Does the year-over-year intermodal deficit close to flat?
At -1.5%, intermodal spot rates are within striking distance of matching last year's levels for the first time in this downcycle. At the current pace of weekly improvement, that crossing happens within two to three weeks. When intermodal spot rates go year-over-year positive, it will mark a definitive end to the rate trough that has defined this market since 2024. Watch whether the pace of improvement holds or accelerates from here.
Does joint IM and TL confirmation extend to a third consecutive week?
Two weeks of both modes moving higher together crossed the confirmation threshold. Three consecutive weeks would be the strongest sustained signal this framework has produced in this cycle and would effectively close the debate about whether demand is contributing to the current rally alongside the supply-side dynamics. That is the most important rate signal heading into mid-June.

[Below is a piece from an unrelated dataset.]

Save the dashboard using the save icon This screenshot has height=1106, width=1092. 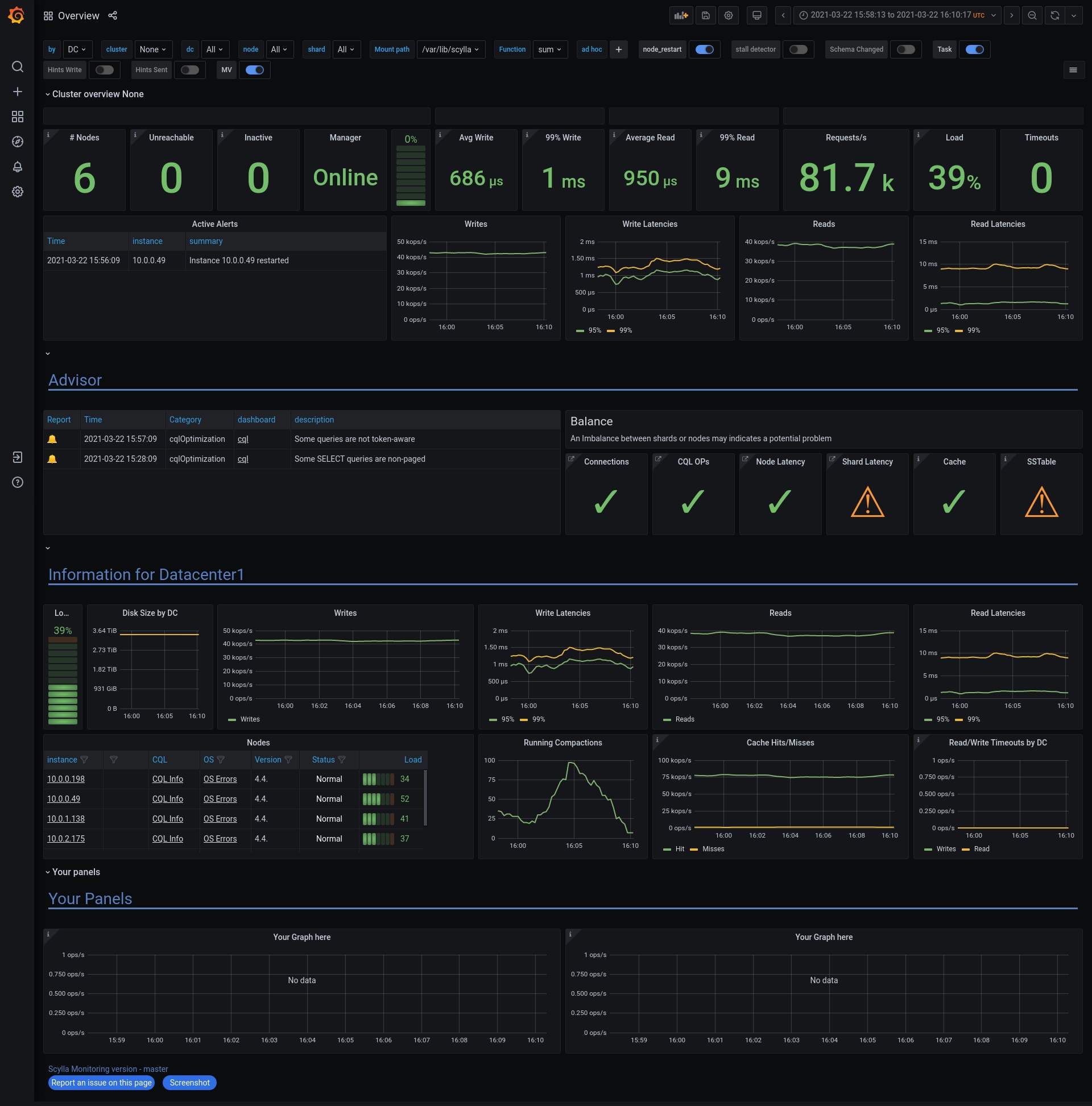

Does diesel continue toward $5?
Five consecutive weeks of decline have pulled diesel from $5.643 to $5.210. The psychological $5 level is now 21 cents away. Whether diesel continues its current trajectory or stabilizes around current levels depends on crude market developments. A move below $5.00 would represent a meaningful milestone in normalizing freight costs and would begin to provide real, rather than marginal, relief to carrier margin structures.
Last week's scorecard
Last week we flagged three things. Here is how they played out.
-
Intermodal posted a second consecutive week of meaningful gains at +1.1%, confirming that the consolidation phase is over and the recovery has resumed with momentum.
-
The truckload surge held. After last week's extraordinary 9.2% jump, TL added another 0.8% this week. Two consecutive weeks of both modes moving higher together crossed the joint confirmation threshold this framework identified as the signal that matters most.
-
Diesel continued its easing trend for a fifth consecutive week, down $0.140 to $5.210. The cumulative pullback from the April peak now stands at $0.433. Five weeks of sustained decline at an accelerating pace.
About the InTek Intermodal Index:
The InTek Intermodal Index (III) tracks weekly domestic intermodal spot rates on a per-mile basis, both including and excluding fuel surcharges. Each week's report includes comprehensive market analysis covering truckload pricing trends, diesel fuel costs, and Class I railroad intermodal volumes to provide context for rate movements.
Published every Thursday since 2014, the Index serves as a resource for shippers, carriers, and industry analysts tracking North American freight market trends.